The process is simple but time-consuming
Select an activity you enjoy. Improve your proficiency so that it becomes more enjoyable, addictive and then self-sustaining. That’s organic motivation. You feel motivated because you’re itching to work on something you love. It doesn’t happen in a day, a week or even a month. It takes time. But so what? It works.
Compare that to traditional motivational techniques, whether it be seminars, webinars, or affirmations. They only work as long as you prime the pump. If you’re too busy priming the pump, you’re not doing anything else.
The activity becomes a craving
Duhigg writes in his book.
“… A cue and a reward, on their own, aren’t enough for a new habit to last. … The cue, in addition to triggering a routine, must also trigger a craving for the reward to come. “
What if the mere act of performing the activity were the reward? Instead of writing to later satisfy my chocolate craving, what if writing were the craving? I don’t need a cue to desire chocolate. I always crave it.
What if your passion were your craving?
Create organic motivation
Your chosen activity must satisfy two conditions.
- You must enjoy doing it for the sake of doing it. I wrote for a long time before I ever made a dime. If you’re a marketer, would you write campaigns just for the hell of it?
- You must possess a minimum level of proficiency. You don’t have to be an expert, but you do need to experience growth. A leap in your skill produces a high. Unlike a drug, you don’t build a tolerance to growth.
Two years ago, I started sketching in the evenings. I thought it would be a fun way to wind down and express my creativity without going through the mental exertion of writing. The habit died after six months despite the cue and reward system. I failed to improve enough to see meaningful results. I never developed a base level of proficiency to sustain my interest.
Could I have signed up for classes or hired an instructor? Sure. But I lacked the passion. My interest did not satisfy the first condition.
The five steps of organic motivation
- Enjoyable and Critical
Pick something you want to do every day. Identify the activities critical to your success and happiness. If you’re unsure, try doing a SPUNC log.
- Create a reward feedback loop
Reward yourself for completing your activity. The reward doesn’t need to be extravagant. Pick something simple and easy that reinforces the behavior.
- Learn, Do, Measure
Discover new skills and new ways of improving your craft. Try them out in the real world and measure the results. Read a book. Pick one thing you want to try. Incorporate it into your toolbox and then try something else. Don’t overload yourself with new techniques. The process of mastery is critical. You must always feel like you are growing.

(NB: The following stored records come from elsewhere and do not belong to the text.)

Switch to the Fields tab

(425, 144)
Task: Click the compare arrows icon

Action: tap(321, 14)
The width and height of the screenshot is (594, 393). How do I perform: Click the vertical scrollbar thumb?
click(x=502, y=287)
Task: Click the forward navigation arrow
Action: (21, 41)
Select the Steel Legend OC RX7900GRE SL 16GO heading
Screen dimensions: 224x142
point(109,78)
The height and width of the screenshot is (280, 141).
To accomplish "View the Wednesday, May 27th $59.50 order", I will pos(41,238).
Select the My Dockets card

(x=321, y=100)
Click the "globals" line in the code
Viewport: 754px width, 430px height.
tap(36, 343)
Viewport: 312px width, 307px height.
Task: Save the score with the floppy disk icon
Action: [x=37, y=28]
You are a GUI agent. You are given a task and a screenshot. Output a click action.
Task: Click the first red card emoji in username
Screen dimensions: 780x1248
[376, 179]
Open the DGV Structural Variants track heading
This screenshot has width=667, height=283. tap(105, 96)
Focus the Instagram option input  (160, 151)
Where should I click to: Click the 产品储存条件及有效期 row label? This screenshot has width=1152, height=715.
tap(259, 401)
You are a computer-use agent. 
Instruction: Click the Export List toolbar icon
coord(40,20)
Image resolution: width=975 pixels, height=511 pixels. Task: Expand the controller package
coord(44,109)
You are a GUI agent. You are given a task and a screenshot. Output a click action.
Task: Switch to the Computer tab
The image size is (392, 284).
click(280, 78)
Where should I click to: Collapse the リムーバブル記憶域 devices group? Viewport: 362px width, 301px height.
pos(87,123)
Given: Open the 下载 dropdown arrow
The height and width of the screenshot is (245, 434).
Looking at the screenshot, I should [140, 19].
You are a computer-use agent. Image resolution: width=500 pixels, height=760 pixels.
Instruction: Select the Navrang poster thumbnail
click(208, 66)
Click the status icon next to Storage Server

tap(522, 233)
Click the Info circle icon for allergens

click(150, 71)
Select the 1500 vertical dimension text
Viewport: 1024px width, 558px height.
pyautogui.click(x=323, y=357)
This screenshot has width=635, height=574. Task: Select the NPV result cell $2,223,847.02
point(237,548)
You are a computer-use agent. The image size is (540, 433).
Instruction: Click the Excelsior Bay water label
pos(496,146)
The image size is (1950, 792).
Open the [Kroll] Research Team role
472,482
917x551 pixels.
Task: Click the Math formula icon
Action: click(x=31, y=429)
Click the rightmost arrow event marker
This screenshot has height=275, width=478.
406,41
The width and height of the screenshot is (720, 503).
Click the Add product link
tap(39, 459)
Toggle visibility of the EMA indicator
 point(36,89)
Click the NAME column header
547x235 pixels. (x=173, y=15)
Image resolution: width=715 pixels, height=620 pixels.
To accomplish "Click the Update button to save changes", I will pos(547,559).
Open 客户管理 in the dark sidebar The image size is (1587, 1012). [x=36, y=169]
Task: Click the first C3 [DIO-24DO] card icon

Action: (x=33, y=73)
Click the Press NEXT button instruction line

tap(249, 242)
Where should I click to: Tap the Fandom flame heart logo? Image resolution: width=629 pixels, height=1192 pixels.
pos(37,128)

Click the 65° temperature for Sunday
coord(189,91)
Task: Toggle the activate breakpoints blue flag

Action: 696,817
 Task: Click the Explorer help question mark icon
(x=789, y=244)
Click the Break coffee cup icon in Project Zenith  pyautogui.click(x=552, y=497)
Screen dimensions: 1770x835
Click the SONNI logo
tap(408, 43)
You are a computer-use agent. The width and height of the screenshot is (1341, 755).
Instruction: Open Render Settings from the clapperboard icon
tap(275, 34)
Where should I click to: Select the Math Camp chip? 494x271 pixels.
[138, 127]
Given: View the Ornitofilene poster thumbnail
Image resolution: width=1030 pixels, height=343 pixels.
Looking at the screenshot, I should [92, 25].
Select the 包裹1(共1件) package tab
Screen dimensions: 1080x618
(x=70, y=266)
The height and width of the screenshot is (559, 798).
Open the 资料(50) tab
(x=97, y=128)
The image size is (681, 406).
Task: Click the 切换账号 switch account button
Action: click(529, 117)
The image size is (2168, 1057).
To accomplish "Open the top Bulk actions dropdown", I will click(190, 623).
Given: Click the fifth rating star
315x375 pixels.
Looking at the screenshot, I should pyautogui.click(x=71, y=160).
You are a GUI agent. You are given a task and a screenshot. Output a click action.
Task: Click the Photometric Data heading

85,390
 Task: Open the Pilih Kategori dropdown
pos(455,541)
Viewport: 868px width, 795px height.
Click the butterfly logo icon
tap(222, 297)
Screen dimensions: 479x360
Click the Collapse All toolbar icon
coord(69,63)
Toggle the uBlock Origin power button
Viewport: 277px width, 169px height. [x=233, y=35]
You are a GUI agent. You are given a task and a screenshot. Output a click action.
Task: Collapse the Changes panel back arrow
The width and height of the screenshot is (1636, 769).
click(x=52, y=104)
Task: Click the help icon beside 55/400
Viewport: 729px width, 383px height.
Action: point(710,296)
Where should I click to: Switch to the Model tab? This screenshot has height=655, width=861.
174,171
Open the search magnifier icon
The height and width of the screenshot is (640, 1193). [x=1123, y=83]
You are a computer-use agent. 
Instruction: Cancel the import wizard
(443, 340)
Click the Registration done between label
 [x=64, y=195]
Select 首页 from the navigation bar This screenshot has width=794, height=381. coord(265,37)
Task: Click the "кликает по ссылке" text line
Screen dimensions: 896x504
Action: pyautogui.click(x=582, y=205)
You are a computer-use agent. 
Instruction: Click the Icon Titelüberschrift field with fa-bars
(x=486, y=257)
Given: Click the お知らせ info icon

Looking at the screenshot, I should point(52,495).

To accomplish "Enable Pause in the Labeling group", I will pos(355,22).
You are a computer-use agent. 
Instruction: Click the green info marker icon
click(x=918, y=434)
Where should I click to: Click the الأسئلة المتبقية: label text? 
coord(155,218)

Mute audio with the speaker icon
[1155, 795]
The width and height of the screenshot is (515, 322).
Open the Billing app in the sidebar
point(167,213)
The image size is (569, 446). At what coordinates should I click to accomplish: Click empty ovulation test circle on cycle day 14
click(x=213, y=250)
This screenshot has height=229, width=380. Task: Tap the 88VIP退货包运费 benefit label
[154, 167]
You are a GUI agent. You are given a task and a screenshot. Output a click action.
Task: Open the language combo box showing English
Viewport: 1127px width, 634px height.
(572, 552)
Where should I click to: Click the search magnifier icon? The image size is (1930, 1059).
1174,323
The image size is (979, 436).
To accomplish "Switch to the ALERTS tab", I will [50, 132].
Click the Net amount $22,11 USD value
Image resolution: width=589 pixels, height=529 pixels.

- Experience a taste of success
Success is an abstract term, so define it as you see fit. I define any form of recognition or even an epiphany as a success. It does not have to be external, but if you’re consistent enough, and you put your work into the world, you’ll enjoy occasional accolades. You don’t need to publicize your accomplishments. It’s not my style either. But you should make a big deal out of it in your mind. It builds momentum towards organic motivation.
- Eliminate the reward
At some point, you’ll feel so pumped about doing your thing you will no longer do it for the prize at the bottom of a Crackerjack box. Eliminate it and see if your motivation sustains. Are you pumped to do your work even without the reward? If so, you’ve achieved organic motivation. Don’t fret if you’re not there yet. Go back to your reward and try again after another success.